USO is the most popular oil ETF in the market today, but it offers an imperfect way of tracking the spot price of a barrel of oil because it invests in near-month Nymex futures contracts rather than in oil. By owning these derivatives, USO’s returns can diverge significantly from the spot price of oil.
This type of complexity stemming from other-than-plain-stock funds also has tax implications. ETFs trade like a single stock, but when it comes to taxes, it’s the underlying holdings that dictate what tax treatment a fund gets.
For example, if you hold a fund like the SPDR Gold Trust (GLD | A-100), and you decide to sell it after a year, you won’t pay the long-term capital gains tax rate at the time of sale even though GLD trades like a single stock.
That’s because GLD owns physical gold—a collectible, according to the Internal Revenue Service. Collectibles are taxed at a 28 percent tax rate no matter how long you hold them. For taxation details on GLD and other types of off-the-beaten-track fund, check out ETF.com analyst Dennis Hudachek’s “Definitive Guide To 2014 ETF Taxation.”
3. Labels can be misleading. Not all funds in any given segment are created equal.
ETFs are essentially baskets of various securities that trade under a single ticker. Knowing what you own inside that wrapper makes all the difference.

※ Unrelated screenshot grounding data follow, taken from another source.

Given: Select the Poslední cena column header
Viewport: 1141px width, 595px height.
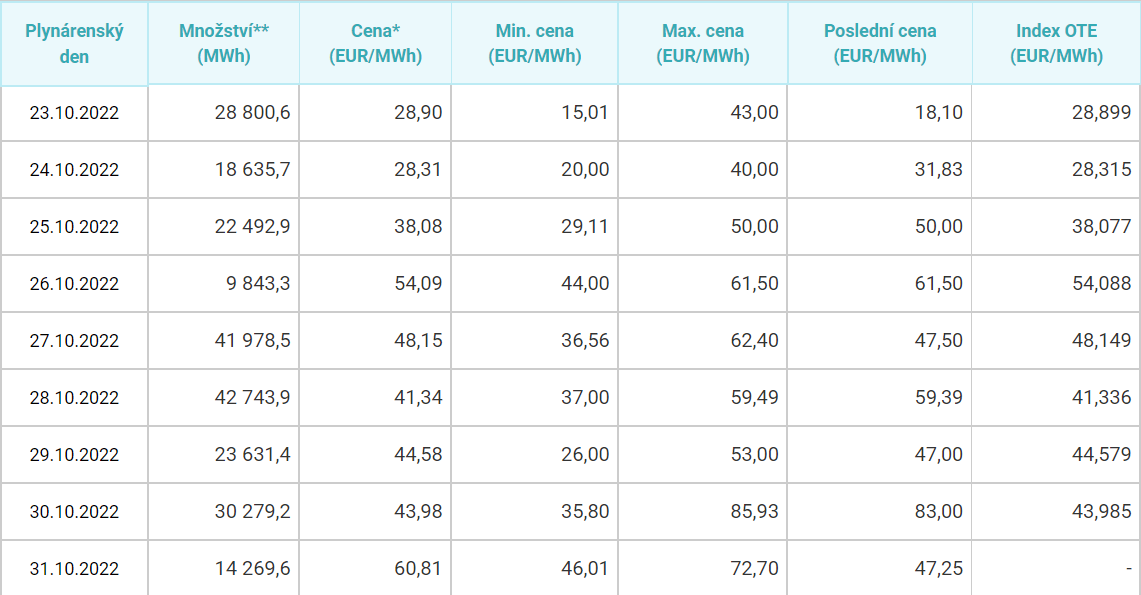Looking at the screenshot, I should pyautogui.click(x=880, y=44).
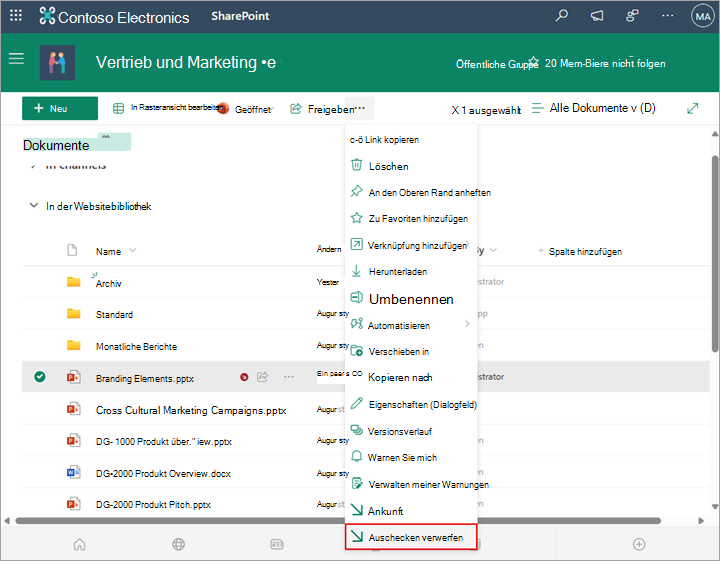720x561 pixels.
Task: Expand list view with full-screen arrows icon
Action: click(x=692, y=108)
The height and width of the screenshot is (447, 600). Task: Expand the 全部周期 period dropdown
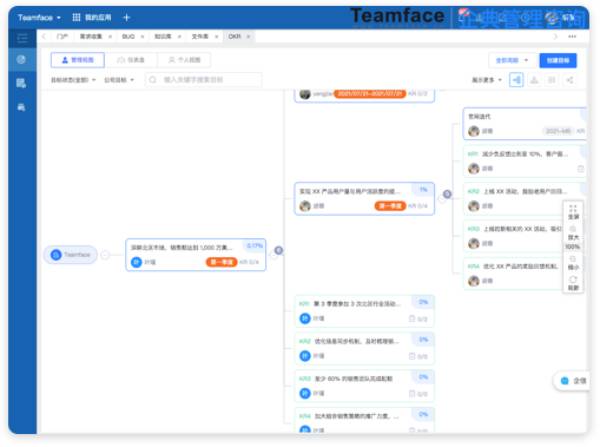pos(511,60)
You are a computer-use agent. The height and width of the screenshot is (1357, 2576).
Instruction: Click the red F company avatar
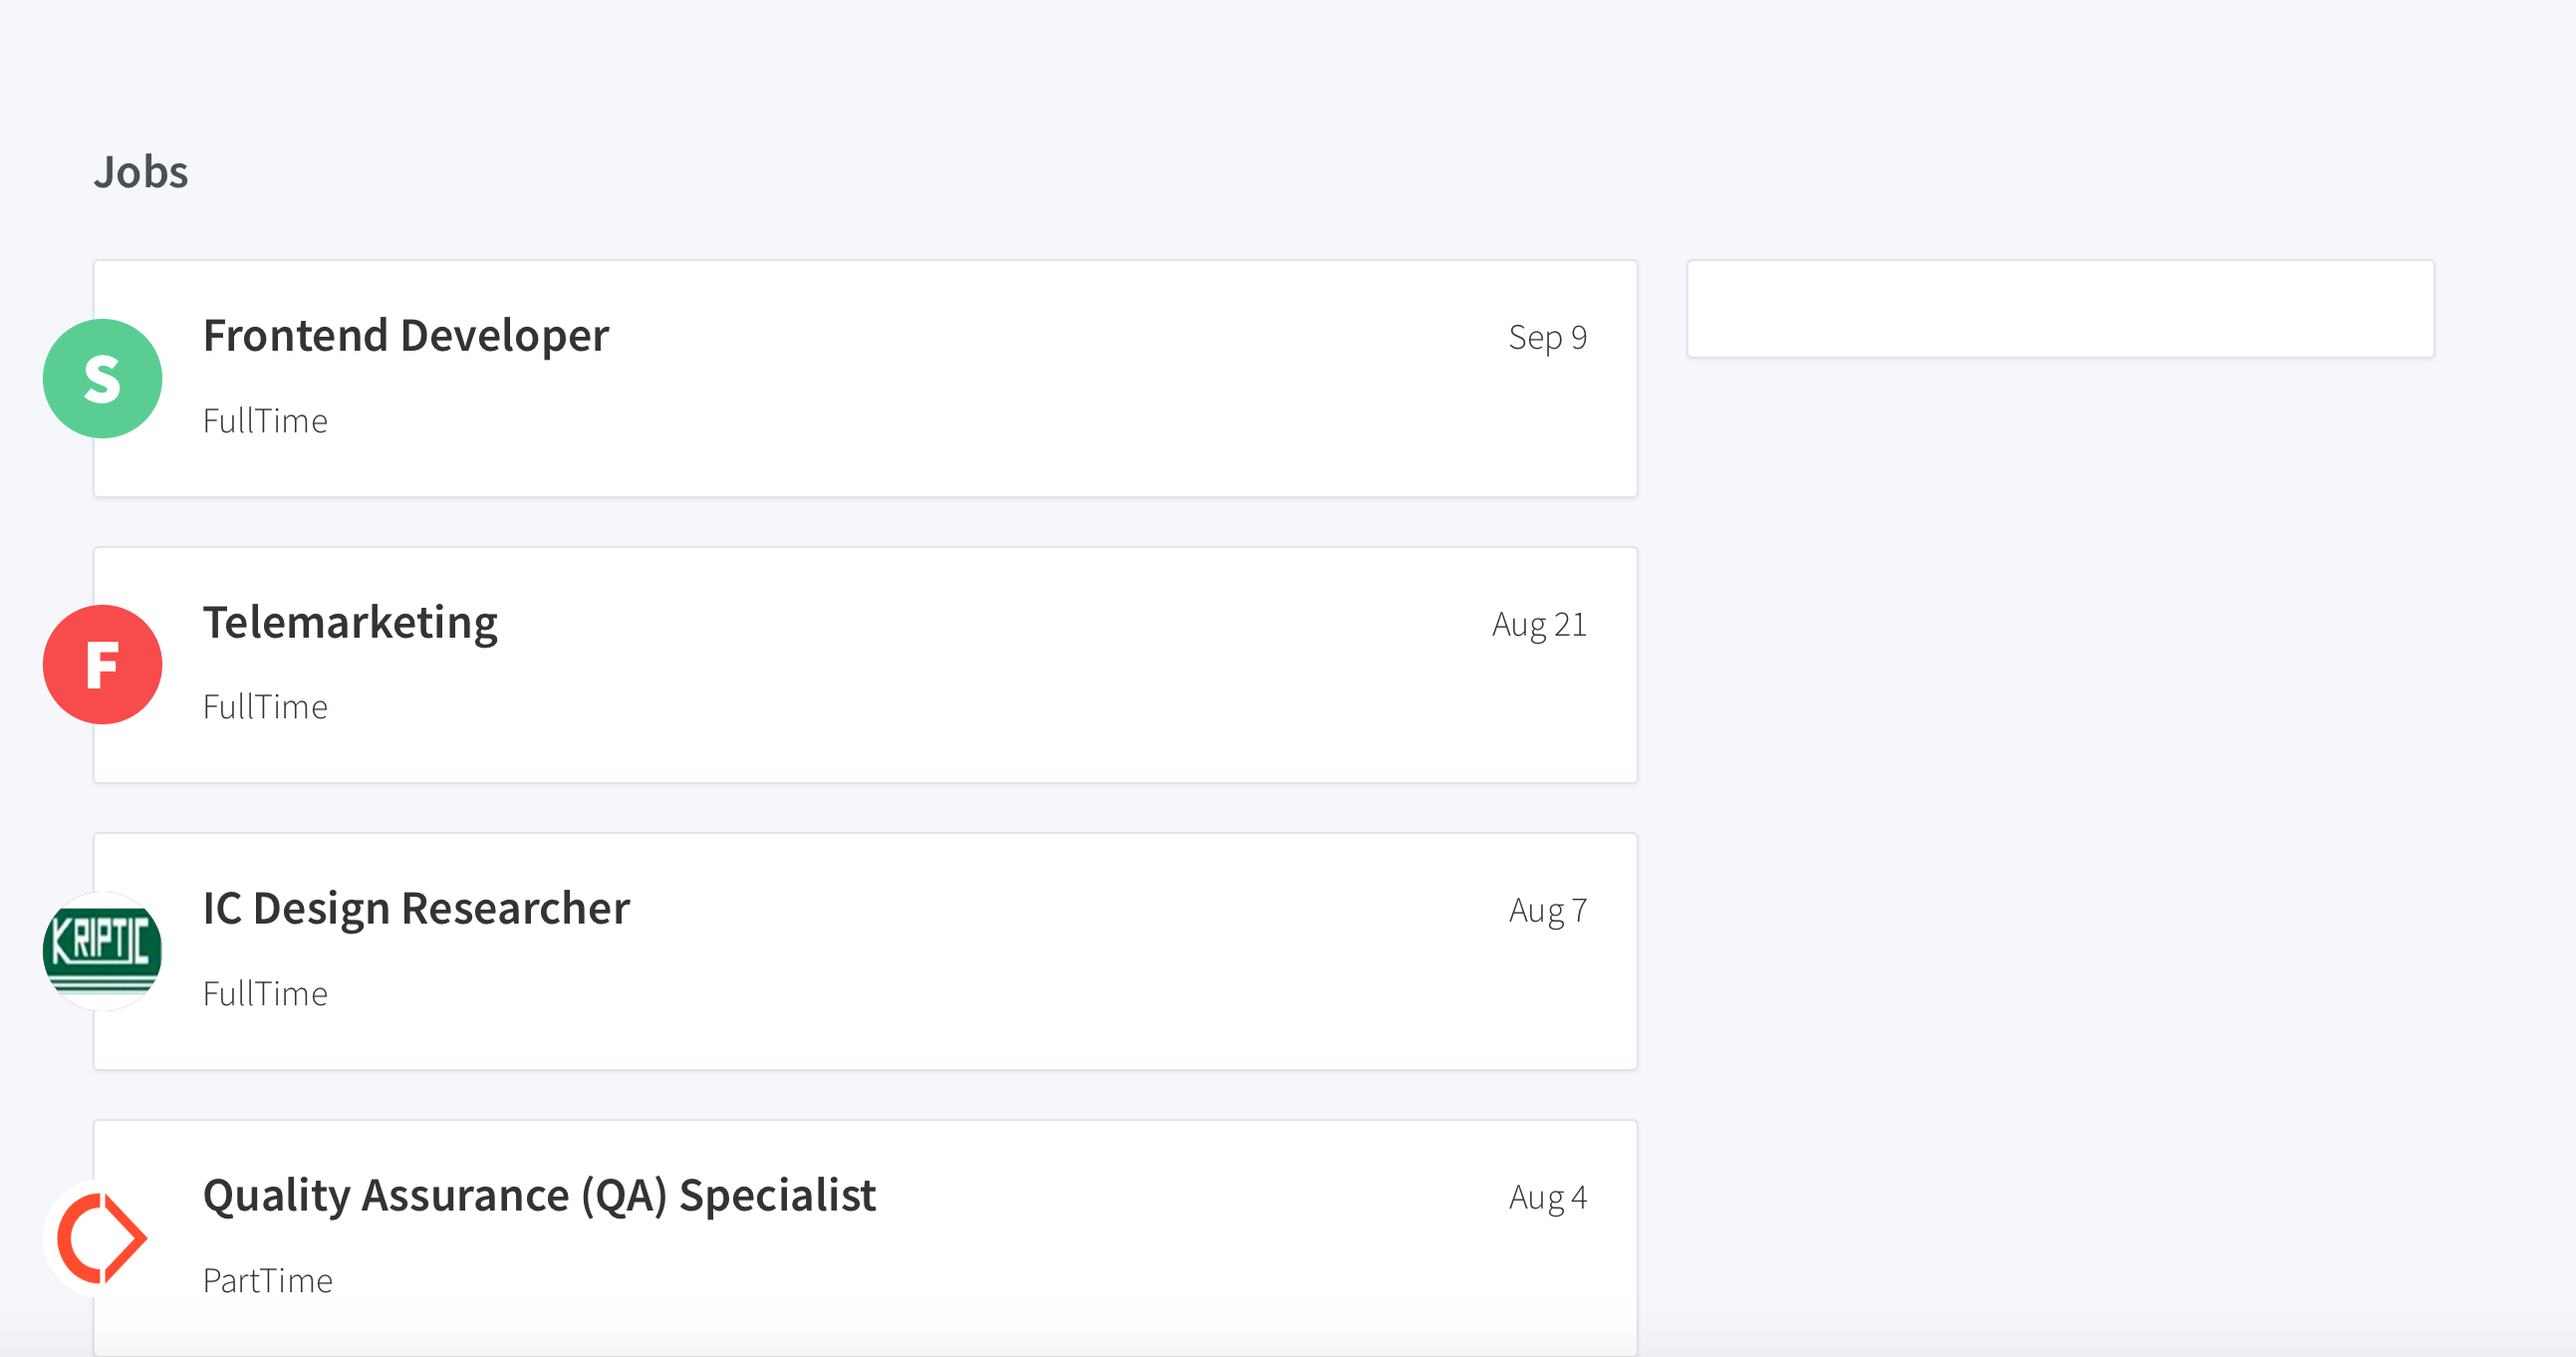[102, 665]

Consider for a moment the biotech ETF segment. There are four competing funds that focus exclusively on the U.S. biotech segment, excluding leverage and inverse strategies.

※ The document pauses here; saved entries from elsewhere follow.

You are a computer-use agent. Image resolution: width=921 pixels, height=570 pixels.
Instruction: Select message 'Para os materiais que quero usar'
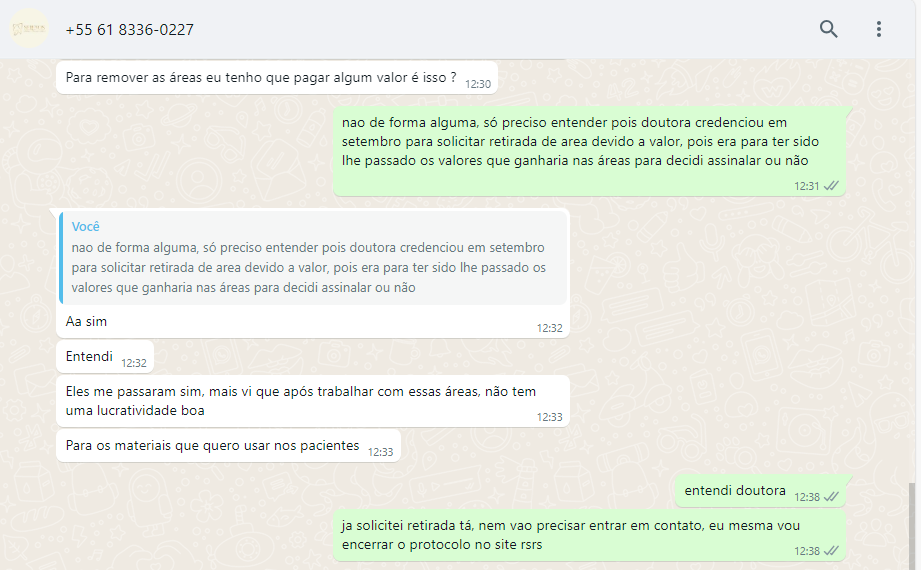pos(228,446)
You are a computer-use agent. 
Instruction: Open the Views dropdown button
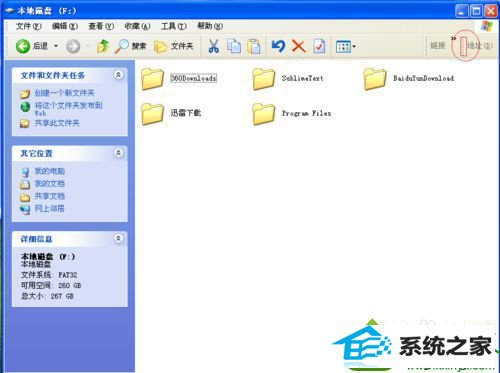coord(346,46)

In the past 12 months, the best-performing ETF in that group saw total returns of more than 36 percent, while the worst-performing delivered only 18 percent in total returns. That’s an 18-percentage-point divergence between two competing biotech ETFs that’s due primarily to the different basket of securities they each own.
The PowerShares Dynamic Biotech & Genome ETF (PBE | A-31) led in the past year, with gains of 36.4 percent, while the competing SPDR S&P Biotech ETF (XBI | A-46) trailed, with total returns of only 18.7 percent in the same period.
Meanwhile, the iShares Nasdaq Biotechnology ETF (IBB | A-44)—the largest in the segment by a huge margin, with $4.7 billion in total assets—and the First Trust NYSE Arca Biotechnology ETF (FBT | B-33) were somewhere in the middle.
Go beyond the label—and the asset figures—to pick the ETF that best represents your view on a segment.
Chart courtesy of StockCharts.com
4. Many ETFs face high risk of closure, which can lead to expenses you might not be counting on.
Every year, we see new ETFs come to market, and a slew of them close because they fail to attract enough assets. By our estimates, about a fifth of all ETFs in the market today face a significant risk of closure.
When an ETF is shuttered, shareholders are paid in cash for the stocks they owned, so there’s not necessarily a loss, but you could be hit with a tax payment associated with the closure, and other transaction costs, that you weren’t expecting. It can be a hassle.
At ETF.com, we have a proprietary measure of fund closure risk that evaluates the chances an ETF will close. You can see that in the Efficiency tab on any ETF at www.etf.com/ticker.
Our recommendation: Avoid ETFs that face high closure risk, and if a fund you own announces it will be liquidating soon, get out of that position as quickly as you can.